--- EXTRACTED ENTRIES Enclosed Below ---
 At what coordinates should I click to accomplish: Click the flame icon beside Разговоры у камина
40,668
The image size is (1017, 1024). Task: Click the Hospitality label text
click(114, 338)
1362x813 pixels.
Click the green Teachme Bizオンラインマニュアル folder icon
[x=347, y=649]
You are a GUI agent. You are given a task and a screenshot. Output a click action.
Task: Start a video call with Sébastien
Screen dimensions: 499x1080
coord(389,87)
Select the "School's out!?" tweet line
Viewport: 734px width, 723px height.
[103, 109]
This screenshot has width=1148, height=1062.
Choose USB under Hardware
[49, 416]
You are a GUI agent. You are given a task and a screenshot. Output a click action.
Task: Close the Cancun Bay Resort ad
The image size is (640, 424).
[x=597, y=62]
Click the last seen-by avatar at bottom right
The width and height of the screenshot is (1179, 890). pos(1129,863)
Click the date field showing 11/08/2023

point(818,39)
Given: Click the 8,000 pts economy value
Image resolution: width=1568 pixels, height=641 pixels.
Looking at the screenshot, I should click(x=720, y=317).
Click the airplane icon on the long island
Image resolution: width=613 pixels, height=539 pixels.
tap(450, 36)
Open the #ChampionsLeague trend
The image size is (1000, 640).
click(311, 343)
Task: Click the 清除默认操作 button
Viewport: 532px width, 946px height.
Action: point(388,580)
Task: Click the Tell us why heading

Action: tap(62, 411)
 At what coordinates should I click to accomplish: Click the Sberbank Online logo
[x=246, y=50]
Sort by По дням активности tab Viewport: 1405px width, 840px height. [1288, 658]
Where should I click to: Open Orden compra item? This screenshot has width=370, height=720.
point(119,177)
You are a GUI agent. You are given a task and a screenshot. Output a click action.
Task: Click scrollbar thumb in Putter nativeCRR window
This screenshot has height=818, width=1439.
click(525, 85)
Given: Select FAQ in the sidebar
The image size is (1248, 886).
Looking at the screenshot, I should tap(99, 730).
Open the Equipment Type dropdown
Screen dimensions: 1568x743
--- End of Enclosed EXTRACTED ENTRIES ---
_AIM OF THE EXERCISE:_ I need exact copies of the lines from the one holding "Task: Click the 清除默认操作 button" through the end of the records above, and nothing beyond them.

_WRITTEN SOLUTION:_
Task: Click the 清除默认操作 button
Viewport: 532px width, 946px height.
Action: point(388,580)
Task: Click the Tell us why heading

Action: tap(62, 411)
 At what coordinates should I click to accomplish: Click the Sberbank Online logo
[x=246, y=50]
Sort by По дням активности tab Viewport: 1405px width, 840px height. [1288, 658]
Where should I click to: Open Orden compra item? This screenshot has width=370, height=720.
point(119,177)
You are a GUI agent. You are given a task and a screenshot. Output a click action.
Task: Click scrollbar thumb in Putter nativeCRR window
This screenshot has height=818, width=1439.
click(525, 85)
Given: Select FAQ in the sidebar
The image size is (1248, 886).
Looking at the screenshot, I should tap(99, 730).
Open the Equipment Type dropdown
Screen dimensions: 1568x743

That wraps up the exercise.